*** Opening TASK INPUTS ***
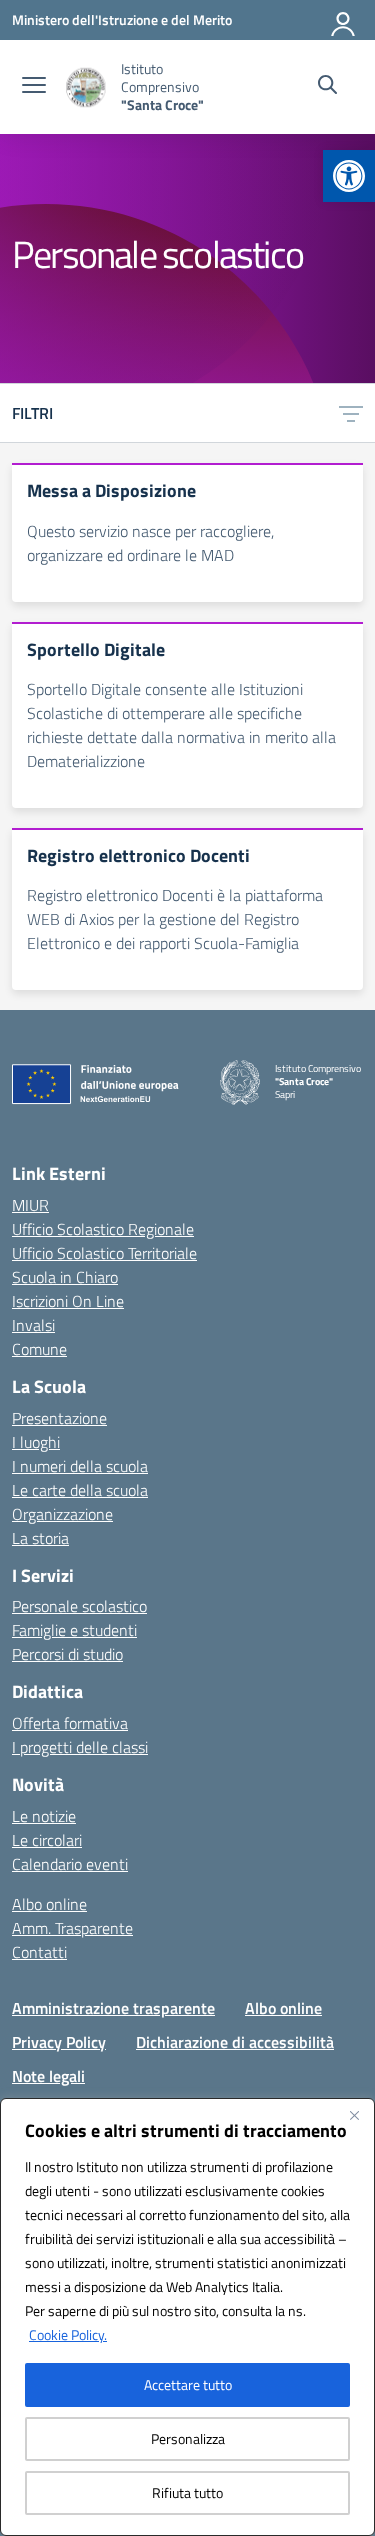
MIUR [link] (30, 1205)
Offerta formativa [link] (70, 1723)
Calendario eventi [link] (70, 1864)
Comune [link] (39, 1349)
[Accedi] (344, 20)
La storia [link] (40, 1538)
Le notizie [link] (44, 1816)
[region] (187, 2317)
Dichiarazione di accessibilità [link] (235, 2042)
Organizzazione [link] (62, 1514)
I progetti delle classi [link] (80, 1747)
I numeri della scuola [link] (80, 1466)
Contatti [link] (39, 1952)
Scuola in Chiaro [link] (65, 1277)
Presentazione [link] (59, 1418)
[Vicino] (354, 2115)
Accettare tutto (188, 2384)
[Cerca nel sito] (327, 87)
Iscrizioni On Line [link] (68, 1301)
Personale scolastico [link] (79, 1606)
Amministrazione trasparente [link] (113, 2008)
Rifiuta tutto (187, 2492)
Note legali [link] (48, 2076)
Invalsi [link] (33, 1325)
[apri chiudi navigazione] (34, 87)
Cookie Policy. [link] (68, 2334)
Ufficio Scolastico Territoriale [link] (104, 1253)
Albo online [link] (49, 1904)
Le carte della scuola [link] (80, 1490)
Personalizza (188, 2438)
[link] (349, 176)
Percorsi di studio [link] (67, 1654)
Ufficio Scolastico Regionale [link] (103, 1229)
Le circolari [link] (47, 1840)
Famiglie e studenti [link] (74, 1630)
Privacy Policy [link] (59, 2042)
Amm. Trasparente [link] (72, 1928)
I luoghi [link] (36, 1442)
*** Closing TASK INPUTS ***
*** Opening TASK INPUTS ***
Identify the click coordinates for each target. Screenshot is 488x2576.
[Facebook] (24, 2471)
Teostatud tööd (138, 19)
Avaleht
*** Closing TASK INPUTS ***
*** Opening TASK INPUTS ***
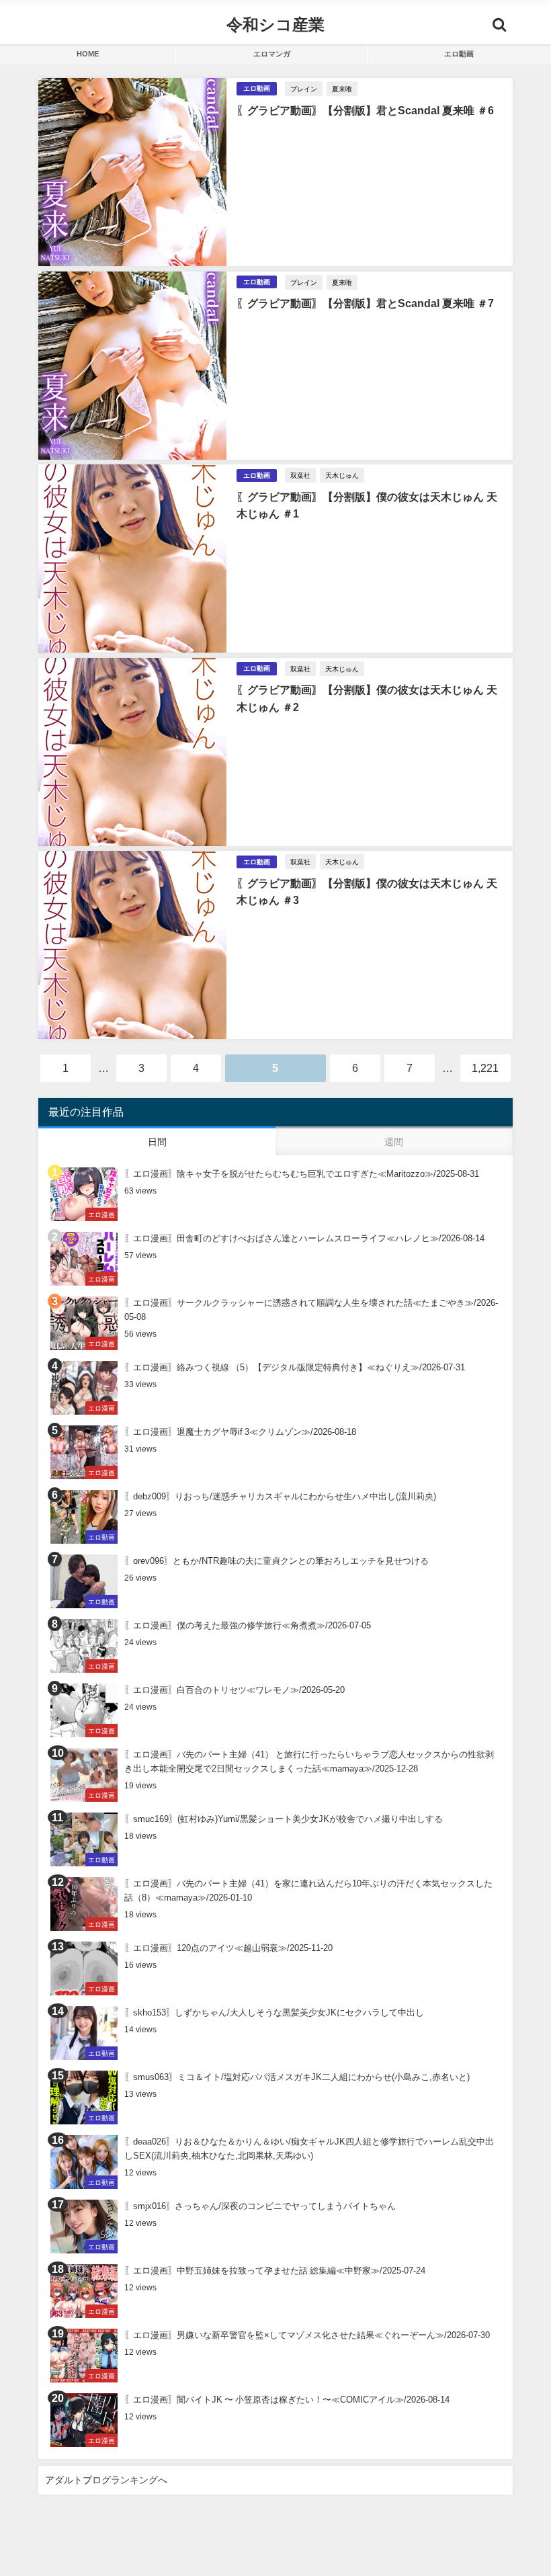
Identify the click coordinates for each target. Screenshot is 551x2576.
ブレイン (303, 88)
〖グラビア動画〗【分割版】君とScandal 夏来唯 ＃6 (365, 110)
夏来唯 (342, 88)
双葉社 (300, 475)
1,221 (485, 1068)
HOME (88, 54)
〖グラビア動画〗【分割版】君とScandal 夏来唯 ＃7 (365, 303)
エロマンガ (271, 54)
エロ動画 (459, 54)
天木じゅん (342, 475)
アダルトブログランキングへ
*** Closing TASK INPUTS ***
[TASK BRIEF]
Whatever else the listing above holds, retype exactly only the lines from the one containing "[Vicino] (354, 2115)" to the one containing "Invalsi [link] (33, 1325)", both ends kept.

[ANSWER TO THE EXERCISE]
[Vicino] (354, 2115)
Accettare tutto (188, 2384)
[Cerca nel sito] (327, 87)
Iscrizioni On Line [link] (68, 1301)
Personale scolastico [link] (79, 1606)
Amministrazione trasparente [link] (113, 2008)
Rifiuta tutto (187, 2492)
Note legali [link] (48, 2076)
Invalsi [link] (33, 1325)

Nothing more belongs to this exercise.